### Problem to solve
Count every line in the entries below that contains the word "label", and give only that number.

(Stored data)
______________________________
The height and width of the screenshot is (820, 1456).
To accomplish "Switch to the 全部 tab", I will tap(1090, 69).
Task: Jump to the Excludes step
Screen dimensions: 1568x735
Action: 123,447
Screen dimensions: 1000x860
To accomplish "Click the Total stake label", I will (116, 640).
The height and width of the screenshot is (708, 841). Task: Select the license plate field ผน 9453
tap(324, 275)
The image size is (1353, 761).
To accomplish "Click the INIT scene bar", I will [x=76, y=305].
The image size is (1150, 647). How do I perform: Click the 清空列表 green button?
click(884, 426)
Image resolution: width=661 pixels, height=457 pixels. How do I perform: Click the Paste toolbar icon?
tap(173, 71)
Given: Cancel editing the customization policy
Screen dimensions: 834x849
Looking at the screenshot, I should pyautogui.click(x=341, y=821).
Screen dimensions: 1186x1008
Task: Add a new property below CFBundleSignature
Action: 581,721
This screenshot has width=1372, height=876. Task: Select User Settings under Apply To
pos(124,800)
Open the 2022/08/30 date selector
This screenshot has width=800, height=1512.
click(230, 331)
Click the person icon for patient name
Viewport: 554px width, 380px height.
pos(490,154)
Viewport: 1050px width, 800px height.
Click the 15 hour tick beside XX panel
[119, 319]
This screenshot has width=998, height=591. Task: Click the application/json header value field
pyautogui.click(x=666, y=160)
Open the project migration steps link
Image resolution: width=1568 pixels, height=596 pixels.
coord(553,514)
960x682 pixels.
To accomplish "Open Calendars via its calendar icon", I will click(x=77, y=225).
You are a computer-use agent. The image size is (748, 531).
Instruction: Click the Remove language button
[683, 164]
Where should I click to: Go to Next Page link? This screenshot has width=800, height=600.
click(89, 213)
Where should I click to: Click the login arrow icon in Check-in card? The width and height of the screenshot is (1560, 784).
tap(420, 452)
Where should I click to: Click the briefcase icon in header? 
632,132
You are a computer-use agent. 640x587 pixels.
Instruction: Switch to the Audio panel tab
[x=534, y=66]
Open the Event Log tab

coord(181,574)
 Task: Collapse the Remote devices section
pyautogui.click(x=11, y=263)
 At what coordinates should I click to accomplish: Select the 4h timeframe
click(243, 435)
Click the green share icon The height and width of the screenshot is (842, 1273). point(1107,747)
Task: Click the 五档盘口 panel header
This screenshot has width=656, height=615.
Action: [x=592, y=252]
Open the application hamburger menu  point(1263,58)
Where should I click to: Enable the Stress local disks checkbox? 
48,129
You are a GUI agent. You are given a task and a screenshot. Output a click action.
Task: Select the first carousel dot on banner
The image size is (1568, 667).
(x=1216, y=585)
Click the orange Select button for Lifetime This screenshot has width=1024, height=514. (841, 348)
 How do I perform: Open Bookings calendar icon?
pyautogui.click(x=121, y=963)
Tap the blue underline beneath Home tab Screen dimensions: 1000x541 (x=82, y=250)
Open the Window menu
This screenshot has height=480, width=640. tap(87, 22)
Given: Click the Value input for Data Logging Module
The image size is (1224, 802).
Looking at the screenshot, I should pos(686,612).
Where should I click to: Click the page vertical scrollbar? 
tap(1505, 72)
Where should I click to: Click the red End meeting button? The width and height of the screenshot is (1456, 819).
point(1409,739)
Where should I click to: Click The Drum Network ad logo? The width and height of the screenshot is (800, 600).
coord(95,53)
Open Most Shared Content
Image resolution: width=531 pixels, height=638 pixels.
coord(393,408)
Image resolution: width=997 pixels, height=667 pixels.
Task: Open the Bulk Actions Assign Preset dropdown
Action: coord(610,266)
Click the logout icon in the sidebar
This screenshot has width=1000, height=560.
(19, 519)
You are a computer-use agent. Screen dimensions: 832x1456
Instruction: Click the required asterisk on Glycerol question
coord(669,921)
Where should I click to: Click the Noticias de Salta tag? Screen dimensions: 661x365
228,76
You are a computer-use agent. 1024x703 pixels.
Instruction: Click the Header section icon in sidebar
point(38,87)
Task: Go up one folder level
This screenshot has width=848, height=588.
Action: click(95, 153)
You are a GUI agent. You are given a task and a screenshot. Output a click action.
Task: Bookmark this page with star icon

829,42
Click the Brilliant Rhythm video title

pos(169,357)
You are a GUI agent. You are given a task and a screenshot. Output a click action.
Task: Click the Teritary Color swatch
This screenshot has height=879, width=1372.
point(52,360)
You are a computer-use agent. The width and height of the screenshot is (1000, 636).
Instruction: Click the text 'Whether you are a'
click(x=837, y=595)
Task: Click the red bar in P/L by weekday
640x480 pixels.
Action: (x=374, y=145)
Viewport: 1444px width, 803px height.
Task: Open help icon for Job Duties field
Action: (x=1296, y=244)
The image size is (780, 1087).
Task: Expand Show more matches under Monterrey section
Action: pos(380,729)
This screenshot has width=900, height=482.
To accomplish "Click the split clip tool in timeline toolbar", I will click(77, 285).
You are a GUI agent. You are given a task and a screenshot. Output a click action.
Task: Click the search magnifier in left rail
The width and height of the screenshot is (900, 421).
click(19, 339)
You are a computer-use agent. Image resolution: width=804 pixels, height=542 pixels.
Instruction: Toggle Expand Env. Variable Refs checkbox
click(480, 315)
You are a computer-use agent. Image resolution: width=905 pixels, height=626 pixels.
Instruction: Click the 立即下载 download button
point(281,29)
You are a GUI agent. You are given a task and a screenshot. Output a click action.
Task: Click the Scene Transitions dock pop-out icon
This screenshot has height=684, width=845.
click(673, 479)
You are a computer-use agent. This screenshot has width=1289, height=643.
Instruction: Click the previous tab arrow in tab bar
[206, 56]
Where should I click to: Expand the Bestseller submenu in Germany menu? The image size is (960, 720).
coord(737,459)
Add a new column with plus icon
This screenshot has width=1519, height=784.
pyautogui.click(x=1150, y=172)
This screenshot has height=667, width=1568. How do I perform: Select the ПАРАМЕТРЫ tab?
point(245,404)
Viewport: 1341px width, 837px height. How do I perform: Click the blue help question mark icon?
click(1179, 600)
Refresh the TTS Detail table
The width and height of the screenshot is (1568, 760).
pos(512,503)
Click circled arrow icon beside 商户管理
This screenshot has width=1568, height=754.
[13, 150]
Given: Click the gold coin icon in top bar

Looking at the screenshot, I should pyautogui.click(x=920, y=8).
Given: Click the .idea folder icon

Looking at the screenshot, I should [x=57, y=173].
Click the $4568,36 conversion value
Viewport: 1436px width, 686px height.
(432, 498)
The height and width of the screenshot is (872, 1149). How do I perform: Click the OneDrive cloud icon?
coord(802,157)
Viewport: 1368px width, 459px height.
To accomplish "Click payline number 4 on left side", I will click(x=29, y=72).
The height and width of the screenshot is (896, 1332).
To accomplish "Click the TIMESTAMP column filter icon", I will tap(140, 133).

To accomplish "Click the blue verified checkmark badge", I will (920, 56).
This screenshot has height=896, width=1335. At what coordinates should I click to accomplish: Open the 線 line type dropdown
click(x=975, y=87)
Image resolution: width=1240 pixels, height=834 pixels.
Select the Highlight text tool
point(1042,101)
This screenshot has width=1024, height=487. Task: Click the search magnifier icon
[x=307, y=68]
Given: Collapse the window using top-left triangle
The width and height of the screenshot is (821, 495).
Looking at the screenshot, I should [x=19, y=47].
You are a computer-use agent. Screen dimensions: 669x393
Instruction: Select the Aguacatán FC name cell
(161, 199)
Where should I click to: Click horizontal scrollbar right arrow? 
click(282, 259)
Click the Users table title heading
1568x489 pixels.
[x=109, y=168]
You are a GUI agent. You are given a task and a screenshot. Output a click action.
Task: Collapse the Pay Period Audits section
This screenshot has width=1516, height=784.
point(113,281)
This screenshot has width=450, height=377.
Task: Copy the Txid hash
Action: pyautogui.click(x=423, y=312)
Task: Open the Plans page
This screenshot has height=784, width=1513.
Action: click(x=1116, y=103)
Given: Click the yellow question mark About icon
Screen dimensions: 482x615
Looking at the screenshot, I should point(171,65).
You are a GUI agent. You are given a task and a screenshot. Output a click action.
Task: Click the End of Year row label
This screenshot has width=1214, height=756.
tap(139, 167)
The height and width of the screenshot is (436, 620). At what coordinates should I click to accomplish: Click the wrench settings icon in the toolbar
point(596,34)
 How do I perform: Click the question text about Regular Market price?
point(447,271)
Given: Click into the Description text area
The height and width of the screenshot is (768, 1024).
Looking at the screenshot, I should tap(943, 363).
______________________________
### Exercise solution
2